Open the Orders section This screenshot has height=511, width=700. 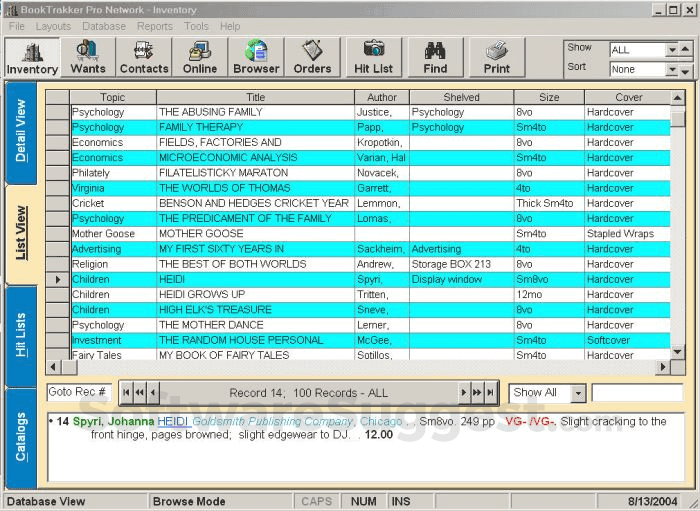312,58
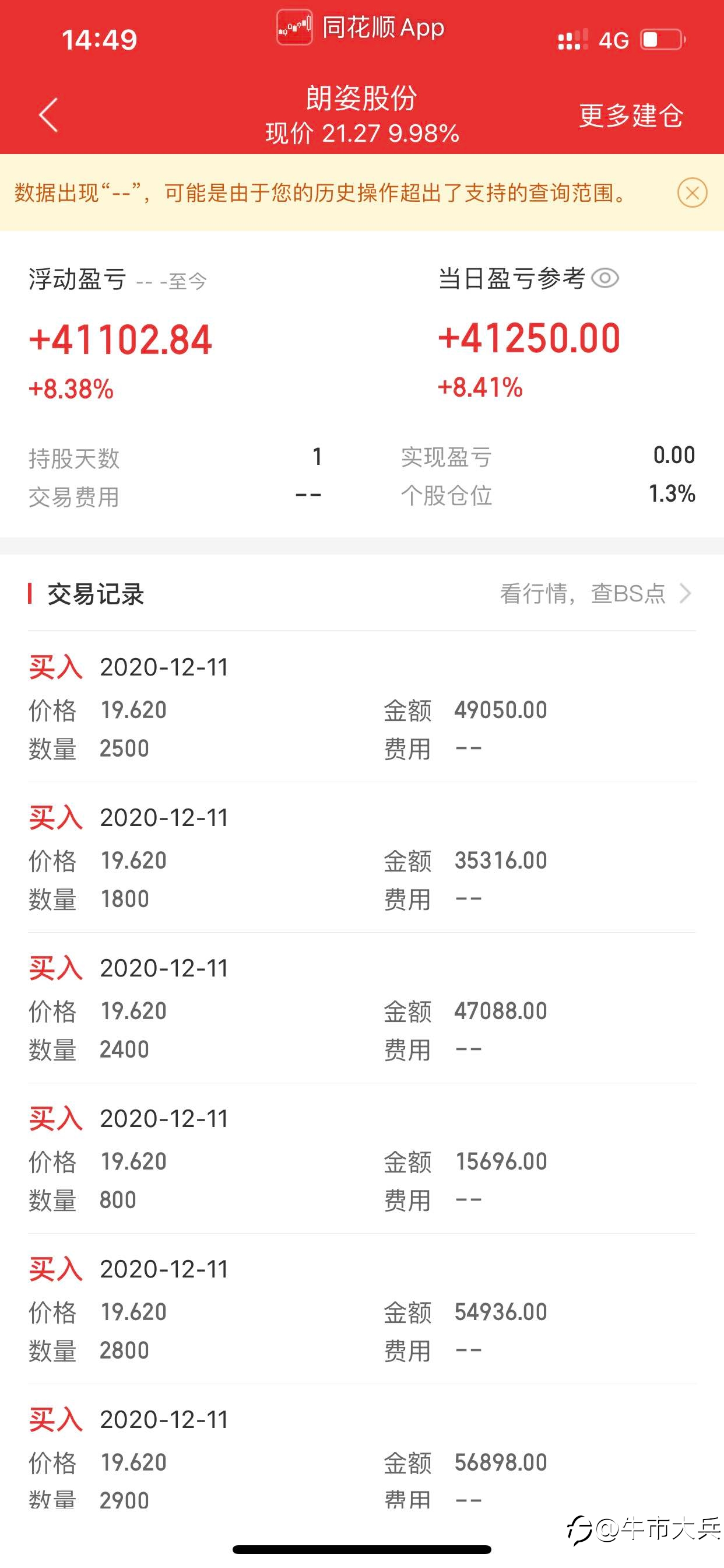This screenshot has width=724, height=1568.
Task: Select the trade entry with 数量 800
Action: click(x=362, y=1158)
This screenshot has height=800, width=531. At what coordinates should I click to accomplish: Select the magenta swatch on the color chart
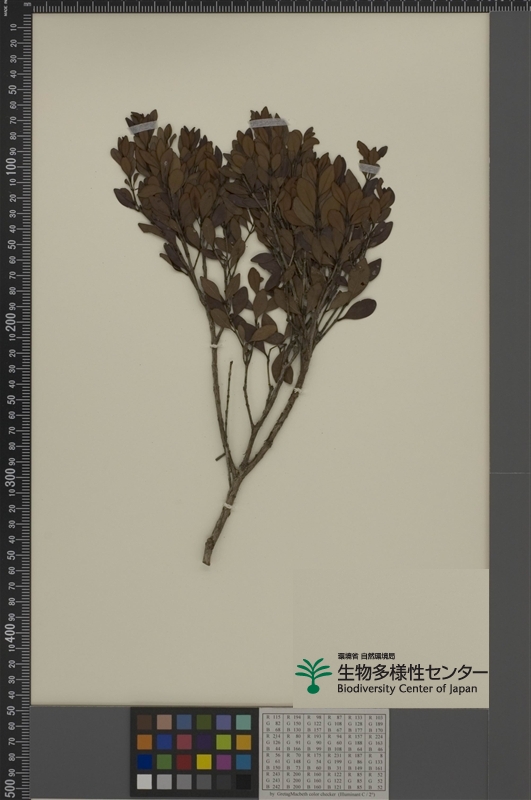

_WHAT IS REQUIRED_.
Gather each line in the listing that contains the string "Select" and copy those lines out in full. Case matters.

_RESULT FOR THIS EXERCISE_.
Task: Select the trade entry with 数量 800
This screenshot has height=800, width=531. At what coordinates should I click to accomplish: Select the magenta swatch on the color chart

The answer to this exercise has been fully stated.